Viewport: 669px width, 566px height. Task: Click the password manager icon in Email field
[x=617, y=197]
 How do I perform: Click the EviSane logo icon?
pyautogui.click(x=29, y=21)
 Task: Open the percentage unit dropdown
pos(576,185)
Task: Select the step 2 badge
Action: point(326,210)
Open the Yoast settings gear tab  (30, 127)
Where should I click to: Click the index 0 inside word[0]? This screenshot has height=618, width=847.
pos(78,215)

-=-=-

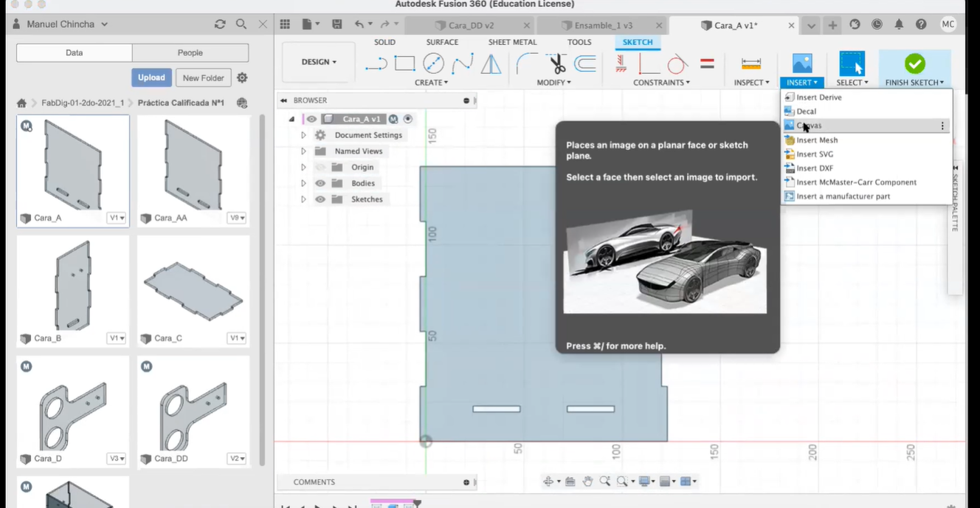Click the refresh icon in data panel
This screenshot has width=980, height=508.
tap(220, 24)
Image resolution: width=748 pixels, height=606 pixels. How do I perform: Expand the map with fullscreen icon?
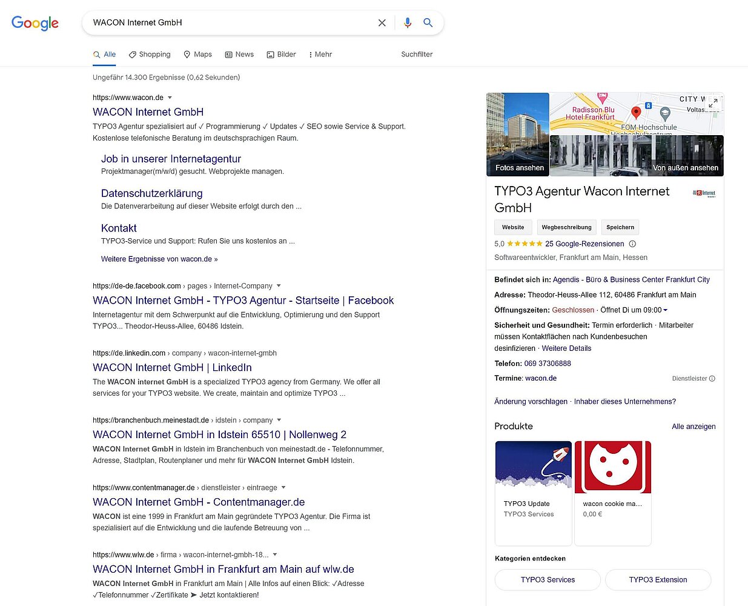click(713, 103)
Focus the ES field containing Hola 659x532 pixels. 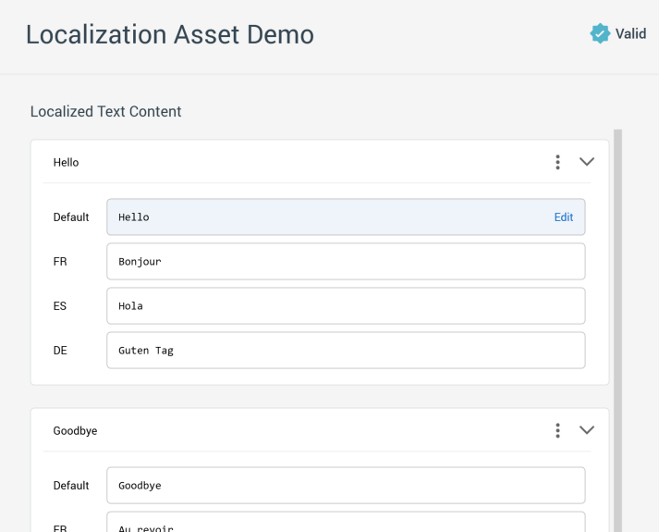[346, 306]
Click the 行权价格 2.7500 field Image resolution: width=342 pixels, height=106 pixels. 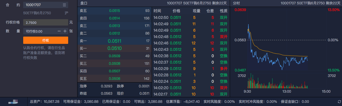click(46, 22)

-=-=-

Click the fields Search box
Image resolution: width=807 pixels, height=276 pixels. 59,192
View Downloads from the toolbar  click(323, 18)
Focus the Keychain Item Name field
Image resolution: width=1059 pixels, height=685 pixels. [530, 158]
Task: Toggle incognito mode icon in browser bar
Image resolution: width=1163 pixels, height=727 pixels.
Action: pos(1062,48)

-=-=-

### TREŚĆ ZADANIA:
Sformatuj jako listę numerowaną wiersze wykazu od wiersza z "Task: Open the percentage unit dropdown" aż do wiersza z "pos(78,215)" włącznie. Puste wiersze pomiń.

### PEŁNA ODPOWIEDŹ:
1.  Task: Open the percentage unit dropdown
2. pos(576,185)
3. Task: Select the step 2 badge
4. Action: point(326,210)
5. Open the Yoast settings gear tab  (30, 127)
6. Where should I click to: Click the index 0 inside word[0]? This screenshot has height=618, width=847.
7. pos(78,215)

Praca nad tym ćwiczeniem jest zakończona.